Pop Redemption

Les beaux jours arrivent et on avait bien besoin d’un petit roadtrip. C’est ce qu’entreprennent les quatre potes de POP REDEMPTION, métaleux jusqu’au bout des cheveux en partance pour le dernier concert de leur jeune groupe au Hellfest, la Mecque des hardeurs en tous genres. Mais si le but est connu, la route l’est moins, et c’est bien qui est intéressant.

POP REDEMPTION commence comme un vrai buddy movie à quatre, où nos quatre musiciens du dimanche, dès le départ dans la mauvaise case, passent de mal en pire. Accident loufoque, imbriglio en tous genres et les voilà précipités au fin fond d’une campagne inconnue où ils devront affronter la fête de la fraise, une police inutile, des coupes de cheveux improbables et.. un concert des Beatles. Ou presque. Avec l’amour du rock chevillé au corps, le film passe rapidement du hard à la pop, ce qui fait du bien aux oreilles (aussi), mais conserve quelques surprises dans un final grandiose et prenant au coeur du Hellfest. Comme quoi, la découverte de certains courants musicaux peut se faire au cinéma !

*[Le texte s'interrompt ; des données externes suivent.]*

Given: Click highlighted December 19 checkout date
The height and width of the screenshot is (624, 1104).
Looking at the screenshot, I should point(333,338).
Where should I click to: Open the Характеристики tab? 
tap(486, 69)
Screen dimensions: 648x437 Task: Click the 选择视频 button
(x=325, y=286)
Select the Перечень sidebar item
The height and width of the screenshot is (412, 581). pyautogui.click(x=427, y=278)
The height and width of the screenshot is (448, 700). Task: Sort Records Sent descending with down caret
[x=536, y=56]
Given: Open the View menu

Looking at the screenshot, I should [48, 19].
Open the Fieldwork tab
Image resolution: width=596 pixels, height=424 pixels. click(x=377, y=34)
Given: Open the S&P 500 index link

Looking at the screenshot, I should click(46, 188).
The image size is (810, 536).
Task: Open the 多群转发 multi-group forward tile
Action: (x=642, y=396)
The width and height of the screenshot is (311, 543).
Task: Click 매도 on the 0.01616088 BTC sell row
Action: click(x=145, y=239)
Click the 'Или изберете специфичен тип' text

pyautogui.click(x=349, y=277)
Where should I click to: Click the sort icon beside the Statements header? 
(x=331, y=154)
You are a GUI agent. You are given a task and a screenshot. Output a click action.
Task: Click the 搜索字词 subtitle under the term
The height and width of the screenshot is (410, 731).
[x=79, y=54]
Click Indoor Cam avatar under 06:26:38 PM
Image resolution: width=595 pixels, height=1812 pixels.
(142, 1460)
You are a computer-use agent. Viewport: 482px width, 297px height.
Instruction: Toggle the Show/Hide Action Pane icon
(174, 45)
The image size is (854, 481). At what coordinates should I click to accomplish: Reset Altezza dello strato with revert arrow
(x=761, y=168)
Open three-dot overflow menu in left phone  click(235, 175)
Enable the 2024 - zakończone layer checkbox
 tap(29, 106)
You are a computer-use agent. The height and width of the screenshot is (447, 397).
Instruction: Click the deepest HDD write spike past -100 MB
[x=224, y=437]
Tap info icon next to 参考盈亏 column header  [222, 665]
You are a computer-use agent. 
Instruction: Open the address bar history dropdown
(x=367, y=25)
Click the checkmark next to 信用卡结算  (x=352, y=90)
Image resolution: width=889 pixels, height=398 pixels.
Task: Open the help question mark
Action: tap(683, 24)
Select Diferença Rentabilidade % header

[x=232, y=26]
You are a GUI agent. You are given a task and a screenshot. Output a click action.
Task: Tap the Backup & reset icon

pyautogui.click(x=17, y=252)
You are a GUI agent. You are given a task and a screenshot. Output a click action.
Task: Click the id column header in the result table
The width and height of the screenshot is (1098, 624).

Si le film reste assez timide côté vrai humour (même l’apparition d’un Alexandre Astier, co-scénariste, ne marque pas pour une fois), c’est du côté d’une introspection de la trentaine actuelle qu’il faudra chercher. Ce passage à l’âge adulte pour quatre amis avec péripéties campagnardes se révèle assez touchant, se reposant sur un quatuor qui se complète à merveille. On peut être hardeur et se révéler un grand tendre : POP REDEMPTION n’est pas forcément le film que l’on attendait, mais se révèle sympathique par bien des aspects.